## GIVEN DATA
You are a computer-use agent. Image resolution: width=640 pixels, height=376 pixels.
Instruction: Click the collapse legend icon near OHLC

==

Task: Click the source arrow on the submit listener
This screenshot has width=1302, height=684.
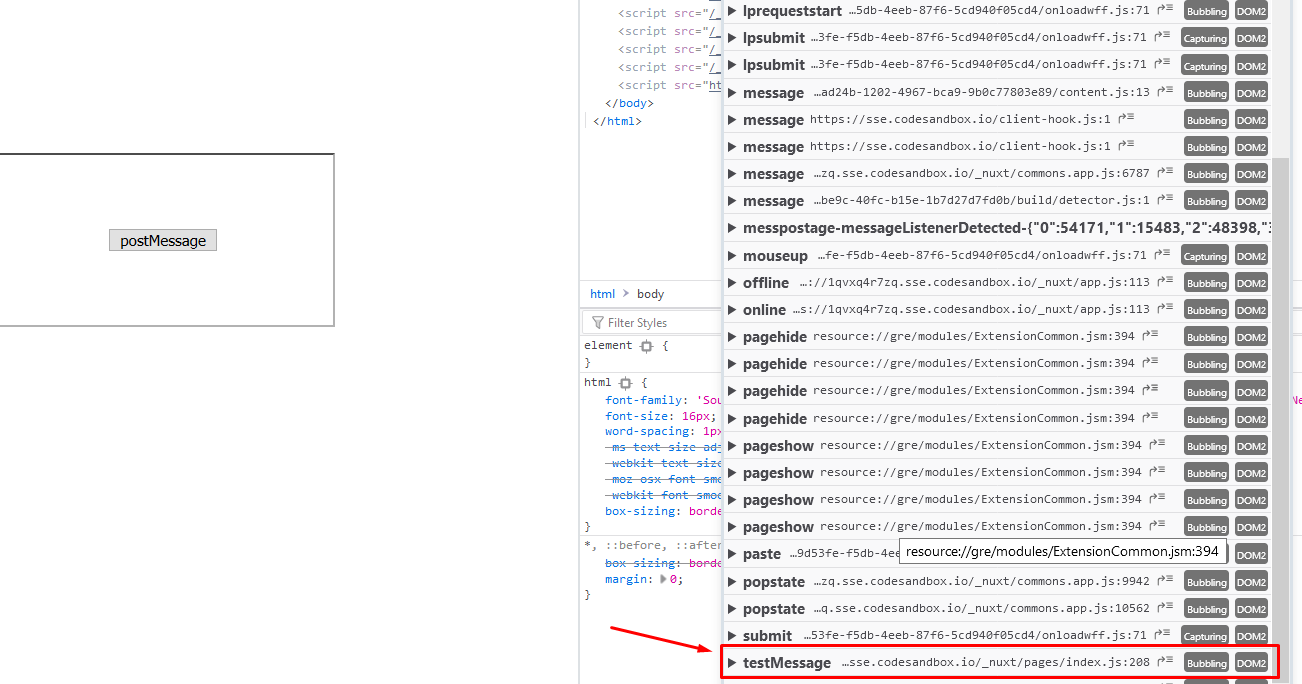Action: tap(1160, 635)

* * *

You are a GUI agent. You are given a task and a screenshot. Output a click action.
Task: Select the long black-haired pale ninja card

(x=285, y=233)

## WHAT THE TASK REQUIRES
Work out how many lines in the records above include the string "agent", and provide that figure with no other text.

## EXERCISE RESULT
2